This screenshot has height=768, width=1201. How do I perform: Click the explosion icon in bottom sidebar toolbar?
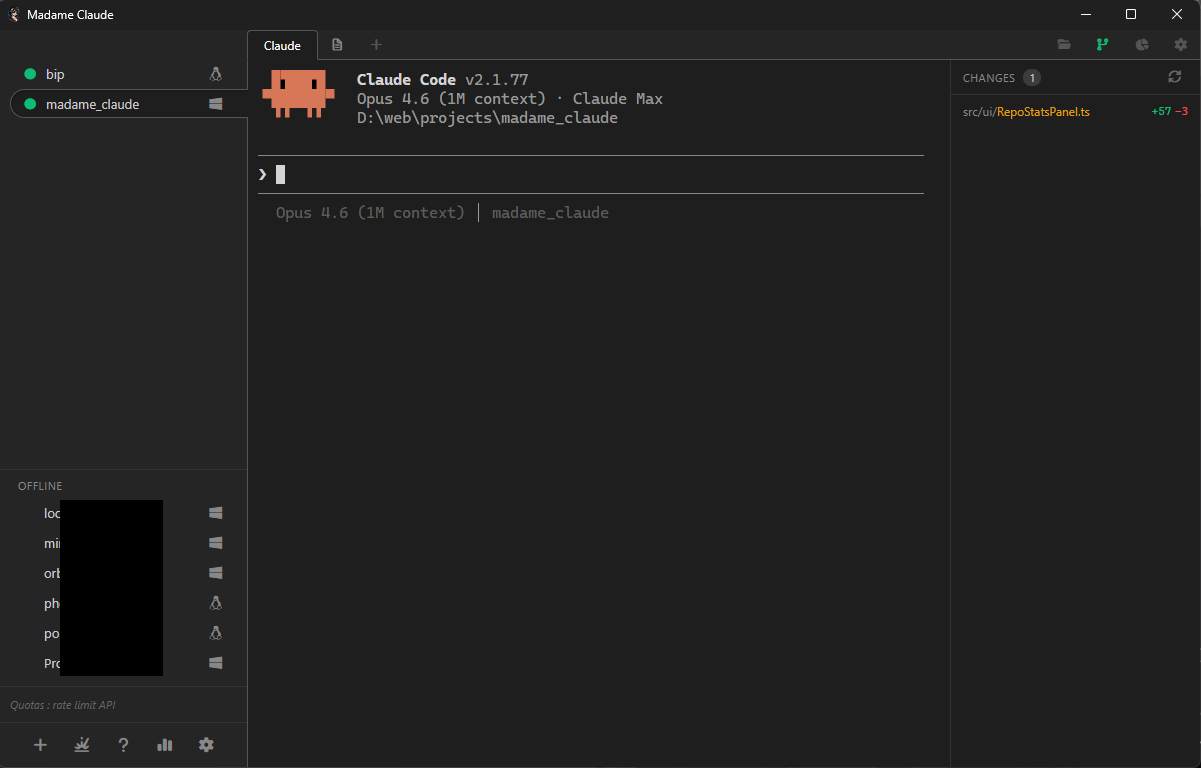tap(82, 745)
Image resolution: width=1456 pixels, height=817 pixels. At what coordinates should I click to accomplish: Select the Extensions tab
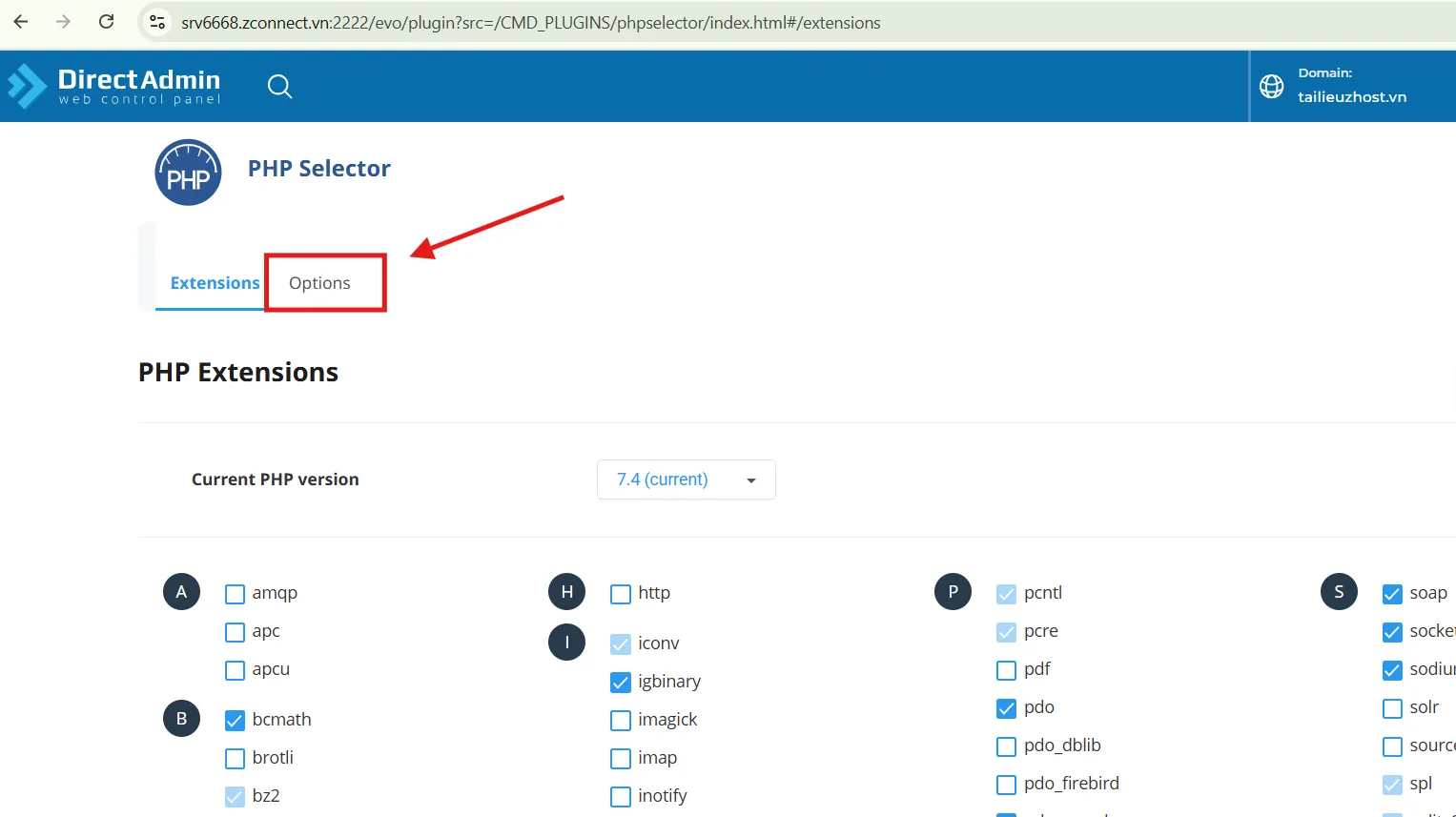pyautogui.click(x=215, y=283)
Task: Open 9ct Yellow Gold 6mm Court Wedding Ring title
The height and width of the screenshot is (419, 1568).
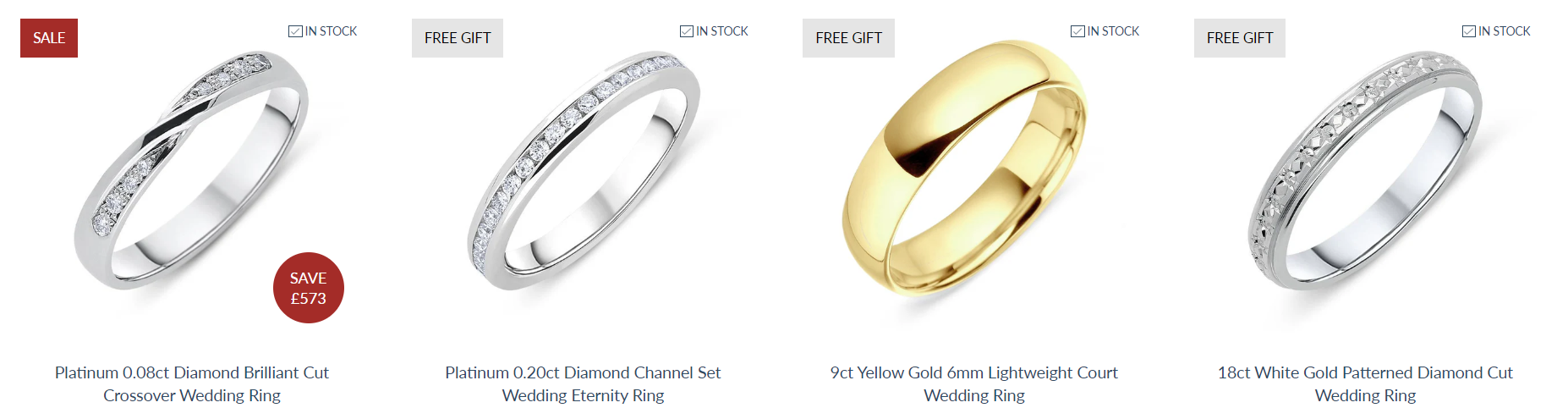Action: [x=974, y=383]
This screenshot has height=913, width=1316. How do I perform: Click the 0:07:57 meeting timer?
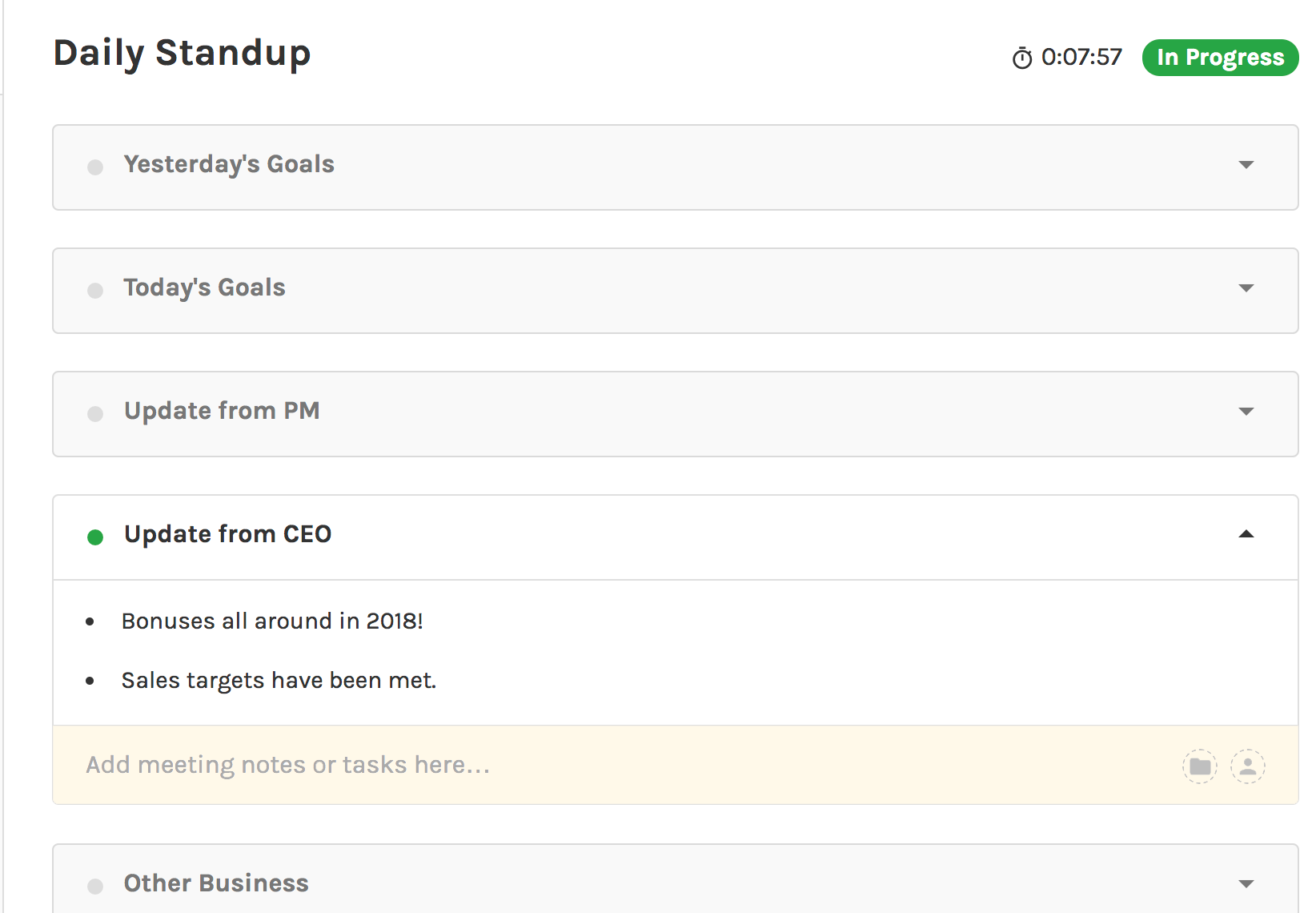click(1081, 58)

═══

# [YOUR INSTRUCTIONS]
Return the lines of every record above verbatim, omitting the pictures.

# [OUTPUT FOR THIS TASK]
This screenshot has height=768, width=1201. How do I perform: Click the explosion icon in bottom sidebar toolbar?
tap(82, 745)
Image resolution: width=1456 pixels, height=817 pixels. At what coordinates should I click to accomplish: Select the Extensions tab
pyautogui.click(x=215, y=283)
Task: Open 9ct Yellow Gold 6mm Court Wedding Ring title
The height and width of the screenshot is (419, 1568).
Action: [x=974, y=383]
This screenshot has height=913, width=1316. How do I perform: Click the 0:07:57 meeting timer?
click(1081, 58)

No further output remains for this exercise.